What the Investigation Revealed
On November 21, CAM’s Antisemitic Research Center (ARC)
examined Instagram Reels generated through artificial intelligence
tools. Using only the search terms ‘Jew’ and ‘AI,’ five AI-generated
videos containing explicit antisemitic imagery surfaced within five
minutes.
Across all five videos, the same message appeared repeatedly:
Jews portrayed as obsessively greedy, driven by money, and
stripped of individuality or humanity.
In the five AI-generated videos identified by researchers, Jews
were repeatedly depicted scrambling for coins, chasing falling
money, or hoarding loose change.
One reel shows a Hasidic man sprinting to catch a tossed coin
midair. Another depicts a coin thrown toward a group of Jewish
men, with AI-generated figures multiplying as they rush toward it.
A separate video portrays a Jewish man rapidly scooping pennies
into a cup, framed as evidence of frugality taken to excess.
Another shows Jewish men staring intently at a claw machine
filled with gold coins, visibly disappointed when it fails.
Across the reels, Jews are reduced to a single caricature:
money-obsessed, grasping, and dehumanized.
How the Stereotype Is Being
Repackaged
The visuals varied, but the caricature remained constant. Jewish
men — often shown in Hasidic dress — are portrayed as frantic and
grasping whenever money appears.
Another featured an AI-generated trailer for a fake film, complete
with grotesque physical exaggerations and a soundtrack
frequently used in antisemitic online content. The protagonist
raced through tunnels and streets collecting coins, reinforcing the
image of Jews as hoarders driven by greed.
An Ancient Lie With Deadly
Consequences
The myth of Jewish greed originated in medieval Europe, where
Jews — barred from land ownership and most professions — were
forced into commerce and moneylending. Christian societies then
relied on Jewish lenders while simultaneously vilifying them for
charging interest, turning structural exclusion into a moral
indictment that endured for centuries.
As European Jewish Congress President Dr. Moshe Kantor recently
said at the CAM-organized 2025 European Mayors Summit Against
Antisemitism in Paris, France, “Artificial intelligence and deepfakes
are turning the tools of the digital age into instruments of hate and
discrimination.”
After October 7: The Collapse of
Restraint
Long before October 7, antisemitic tropes had already been
laundered through the language of anti-Israel activism. Traditional
anti-Jewish tropes did not disappear; they were repackaged,
redirected, and aimed at the collective Jew embodied in the
Jewish state. Israel became the vehicle through which
centuries-old hatreds could be expressed with social and political
cover.
The Hamas massacre sharply intensified an existing dynamic. After
October 7, the remaining restraints collapsed.
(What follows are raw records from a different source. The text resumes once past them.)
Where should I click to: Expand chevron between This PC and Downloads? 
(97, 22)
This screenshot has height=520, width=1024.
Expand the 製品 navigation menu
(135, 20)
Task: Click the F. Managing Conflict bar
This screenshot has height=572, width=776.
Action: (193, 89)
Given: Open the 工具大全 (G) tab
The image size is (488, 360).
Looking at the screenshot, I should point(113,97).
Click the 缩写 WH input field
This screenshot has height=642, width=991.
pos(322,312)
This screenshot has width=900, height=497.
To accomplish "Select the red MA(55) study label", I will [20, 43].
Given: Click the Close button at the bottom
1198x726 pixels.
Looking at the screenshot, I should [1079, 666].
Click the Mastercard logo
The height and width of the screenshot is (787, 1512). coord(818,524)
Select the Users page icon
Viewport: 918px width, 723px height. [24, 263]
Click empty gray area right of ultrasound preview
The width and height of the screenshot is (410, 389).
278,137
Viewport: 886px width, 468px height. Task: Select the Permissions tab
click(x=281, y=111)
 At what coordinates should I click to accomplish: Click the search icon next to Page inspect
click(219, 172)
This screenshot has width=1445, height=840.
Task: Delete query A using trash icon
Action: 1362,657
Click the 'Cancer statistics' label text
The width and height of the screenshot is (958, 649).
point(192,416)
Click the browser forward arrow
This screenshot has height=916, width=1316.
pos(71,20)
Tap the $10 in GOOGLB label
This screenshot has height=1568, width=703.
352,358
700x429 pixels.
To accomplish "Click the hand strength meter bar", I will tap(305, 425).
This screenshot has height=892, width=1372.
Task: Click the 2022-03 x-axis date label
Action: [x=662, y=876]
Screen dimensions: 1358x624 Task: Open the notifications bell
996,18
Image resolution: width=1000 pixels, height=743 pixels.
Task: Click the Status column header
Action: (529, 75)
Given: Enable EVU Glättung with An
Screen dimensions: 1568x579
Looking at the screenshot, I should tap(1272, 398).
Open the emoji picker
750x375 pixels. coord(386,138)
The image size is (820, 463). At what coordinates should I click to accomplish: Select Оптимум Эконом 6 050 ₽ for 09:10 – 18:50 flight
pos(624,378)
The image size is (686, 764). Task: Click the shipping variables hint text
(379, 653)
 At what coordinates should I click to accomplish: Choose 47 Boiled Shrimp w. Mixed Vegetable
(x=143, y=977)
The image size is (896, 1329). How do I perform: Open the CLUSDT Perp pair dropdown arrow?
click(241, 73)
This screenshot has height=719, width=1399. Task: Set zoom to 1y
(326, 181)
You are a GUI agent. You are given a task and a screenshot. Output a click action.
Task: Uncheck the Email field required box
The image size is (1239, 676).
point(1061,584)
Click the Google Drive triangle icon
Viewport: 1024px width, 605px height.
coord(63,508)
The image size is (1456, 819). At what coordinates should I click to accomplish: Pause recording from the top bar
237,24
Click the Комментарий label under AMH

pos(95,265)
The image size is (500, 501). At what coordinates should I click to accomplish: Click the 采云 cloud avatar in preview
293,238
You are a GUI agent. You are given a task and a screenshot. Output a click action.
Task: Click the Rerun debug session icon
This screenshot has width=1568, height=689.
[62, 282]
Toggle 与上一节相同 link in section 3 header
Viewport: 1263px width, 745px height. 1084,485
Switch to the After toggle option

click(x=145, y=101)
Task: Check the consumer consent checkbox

Antisemitic ideas
that had circulated under coded or politicized language were
expressed more openly, more aggressively, and with little
pushback.
In this environment, antisemitic tropes are no longer treated as
socially unacceptable. They are reframed as moral clarity or
legitimate political critique. Repetition has stripped these tropes of
shock value. What once provoked outrage now drives clicks,
shares, and algorithmic promotion.
AI also provides cover: the image did it, the algorithm did it — not
the user.
Platform Negligence and Real-World
Harm
Despite years of warnings, platforms such as Instagram continue
to host and algorithmically amplify antisemitic content. Explicit
caricatures rooted in classical antisemitism circulate with little
resistance, even after being reported.
Online normalization feeds offline targeting, harassment, and
violence. When ancient myths are treated as entertainment, the
consequences show up offline.
A Technology Problem — and a Moral
One
Artificial intelligence has given new speed and cover to one of
history’s most dangerous lies. When antisemitic caricatures are
automated, gamified, and distributed, the result is not ignorance —
it is normalization. Platforms that algorithmically promote these
images are not neutral intermediaries; they are active distributors
of antisemitic mythologies that once justified persecution and
violence. Scaling hatred is not innovation — it is a failure of
responsibility, and the damage is happening now.